(Stored records)
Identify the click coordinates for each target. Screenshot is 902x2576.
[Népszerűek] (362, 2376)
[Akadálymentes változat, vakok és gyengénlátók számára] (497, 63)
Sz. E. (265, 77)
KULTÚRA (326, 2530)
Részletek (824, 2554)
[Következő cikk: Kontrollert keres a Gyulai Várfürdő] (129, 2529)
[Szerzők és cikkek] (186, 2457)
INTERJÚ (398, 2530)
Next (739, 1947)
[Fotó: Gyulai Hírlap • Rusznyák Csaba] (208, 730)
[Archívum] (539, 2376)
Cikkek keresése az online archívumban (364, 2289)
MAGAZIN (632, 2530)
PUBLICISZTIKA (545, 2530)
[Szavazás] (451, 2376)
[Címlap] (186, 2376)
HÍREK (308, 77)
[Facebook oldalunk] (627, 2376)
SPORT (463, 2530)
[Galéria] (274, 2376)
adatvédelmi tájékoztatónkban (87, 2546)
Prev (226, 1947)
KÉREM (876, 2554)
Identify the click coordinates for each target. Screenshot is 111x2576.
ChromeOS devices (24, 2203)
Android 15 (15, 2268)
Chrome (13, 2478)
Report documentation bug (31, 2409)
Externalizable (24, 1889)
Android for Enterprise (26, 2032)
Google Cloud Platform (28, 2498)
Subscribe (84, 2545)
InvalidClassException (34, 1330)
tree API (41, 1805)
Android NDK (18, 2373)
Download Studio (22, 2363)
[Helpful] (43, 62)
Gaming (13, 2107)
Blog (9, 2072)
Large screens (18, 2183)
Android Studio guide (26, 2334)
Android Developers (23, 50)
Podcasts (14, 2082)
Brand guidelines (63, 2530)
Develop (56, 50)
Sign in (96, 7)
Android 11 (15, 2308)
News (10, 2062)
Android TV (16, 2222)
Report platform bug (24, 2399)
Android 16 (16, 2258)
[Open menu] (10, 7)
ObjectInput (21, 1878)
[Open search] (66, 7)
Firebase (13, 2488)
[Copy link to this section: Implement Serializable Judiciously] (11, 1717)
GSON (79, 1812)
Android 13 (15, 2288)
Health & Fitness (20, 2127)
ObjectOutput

INSTRUCTIONS FOR THE TASK: Restate verbatim the first line above and all lines after it through the line containing "Android Studio guide (26, 2334)"; omit the rest.

THE COMPLETED TASK:
Identify the click coordinates for each target. Screenshot is 902x2576.
[Népszerűek] (362, 2376)
[Akadálymentes változat, vakok és gyengénlátók számára] (497, 63)
Sz. E. (265, 77)
KULTÚRA (326, 2530)
Részletek (824, 2554)
[Következő cikk: Kontrollert keres a Gyulai Várfürdő] (129, 2529)
[Szerzők és cikkek] (186, 2457)
INTERJÚ (398, 2530)
Next (739, 1947)
[Fotó: Gyulai Hírlap • Rusznyák Csaba] (208, 730)
[Archívum] (539, 2376)
Cikkek keresése az online archívumban (364, 2289)
MAGAZIN (632, 2530)
PUBLICISZTIKA (545, 2530)
[Szavazás] (451, 2376)
[Címlap] (186, 2376)
HÍREK (308, 77)
[Facebook oldalunk] (627, 2376)
SPORT (463, 2530)
[Galéria] (274, 2376)
adatvédelmi tájékoztatónkban (87, 2546)
Prev (226, 1947)
KÉREM (876, 2554)
Identify the click coordinates for each target. Screenshot is 111x2576.
ChromeOS devices (24, 2203)
Android 15 (15, 2268)
Chrome (13, 2478)
Report documentation bug (31, 2409)
Externalizable (24, 1889)
Android for Enterprise (26, 2032)
Google Cloud Platform (28, 2498)
Subscribe (84, 2545)
InvalidClassException (34, 1330)
tree API (41, 1805)
Android NDK (18, 2373)
Download Studio (22, 2363)
[Helpful] (43, 62)
Gaming (13, 2107)
Blog (9, 2072)
Large screens (18, 2183)
Android Studio guide (26, 2334)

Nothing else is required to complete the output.